International ministry in Tennessee

I had no idea about all the attractions in the area, such as the Great Smoky Mountains National Park, Ripley’s Believe It or Not Aquarium of the Smokies, museums, arcades, theaters, local arts and crafts shops, and all sorts of stores and vendors.

Not only do people from all over the United States visit Gatlinburg, but also hundreds of students from universities around the globe work here each summer. They reside three months in the United States with a J1 Visa and work one to three jobs during the week in order to earn more money here than they would in their home country. As a result, I have coworkers from Serbia, Macedonia, Romania, Ecuador, China, Mongolia, Japan, Turkey, Uzbekistan and Russia. This experience has been absolutely incredible. I have learned about many different cultures, ways of life, foods, religions, perspectives and differences through building relationships with my coworkers.

I’ve spent most of my time with Smoky Mountain Resort Ministries, which plans, coordinates and sponsors dinners for the international students about once a week. At the first dinner I was able to attend, we brought Bibles in many languages accompanied with an English translation, such as Chinese/English, Russian/English, etc. Towards the end of the dinner, multiple students starting asking my team about the books we brought. When we explained to them what they were and what languages we had, their faces lit up! As we handed out Bibles in Ukrainian, Chinese, Turkish, and more, the receivers glowed. They immediately grabbed each other’s hands, pointing to different passages and verses, both whispering and shouting all in their own diverse languages. Although their hurried words were complete gibberish to us as English speakers, their excitement, squeals and astonishment were fluent and understood fully. 

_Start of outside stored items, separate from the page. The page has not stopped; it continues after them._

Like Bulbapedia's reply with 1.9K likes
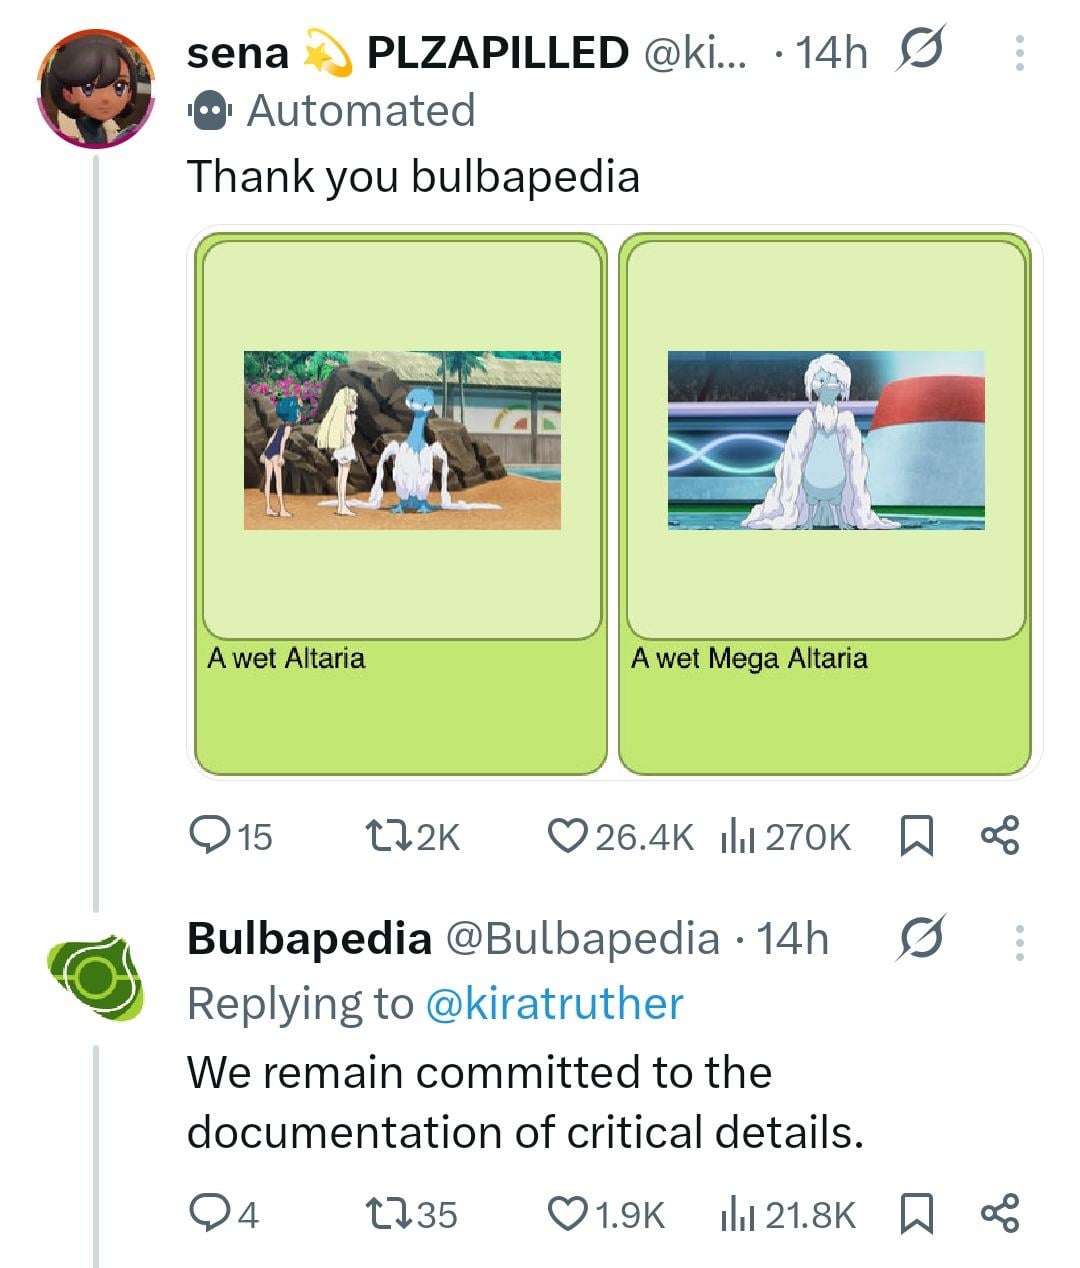pyautogui.click(x=567, y=1213)
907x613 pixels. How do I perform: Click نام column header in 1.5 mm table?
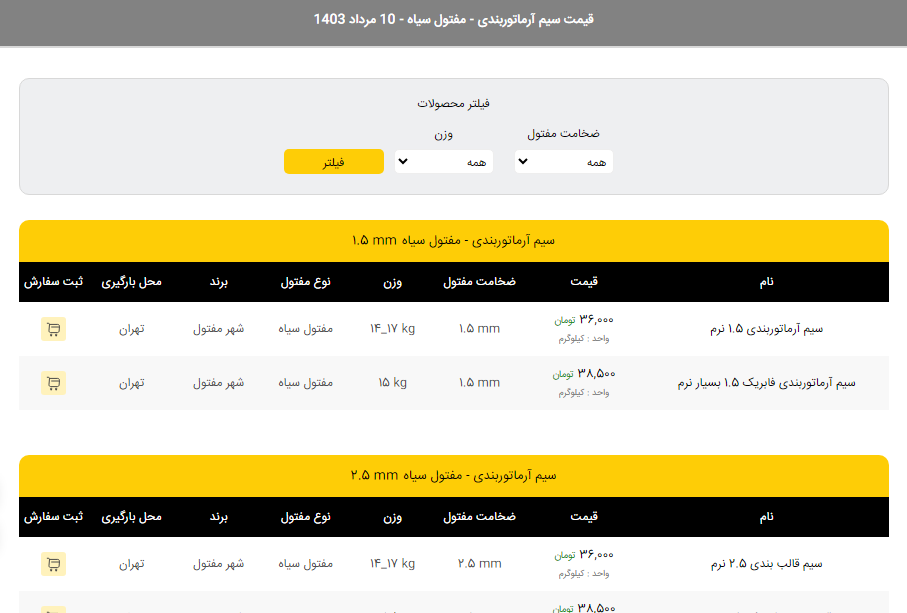766,282
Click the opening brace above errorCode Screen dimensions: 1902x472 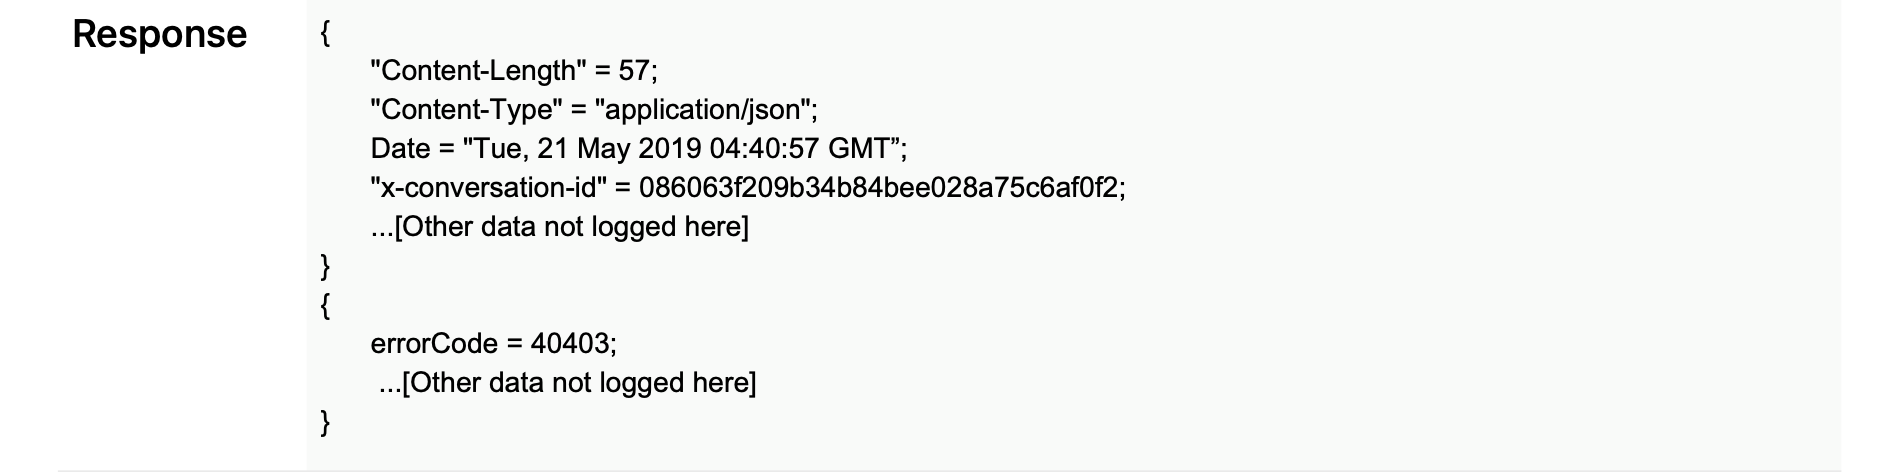pos(325,305)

We gave them devotionals in their language, as well, and pointed them where to start, such as with John’s Gospel or Psalms. We even got to look up our favorite verses in their language and point them out to the students. Their excitement about the Bibles was encouraging, exciting and inspirational. It brought me so much joy to see how hungry these students were for the word of God. Just to see their eyes searching rapidly across the pages, gasp in surprise, and smile from ear to ear as they shared it with their friends—it’s a feeling words just don’t quite explain fully. ?      
Although I stayed in America for the summer instead of traveling across the globe to share the gospel, I found myself surrounded by the nations here in Gatlinburg, Tenn. God provided me with his children, thirsty for the something that only his love, truth and wisdom can quench. I had many incredible conversations since that night and planted many seeds through the simple act of handing out a Chinese Bible.

I am encouraged and moved to crave God’s word in this same way—opening my Bible and eagerly searching for what God has to tell me through his word. I feel truly blessed not only to have a Bible in my language to read and learn from, but also to share that with those who have never had that before.

Hillary McNutt, a student at the University of Texas at Austin, served as a Resort Innovator with Go Now Missions  in Gatlinburg, Tenn.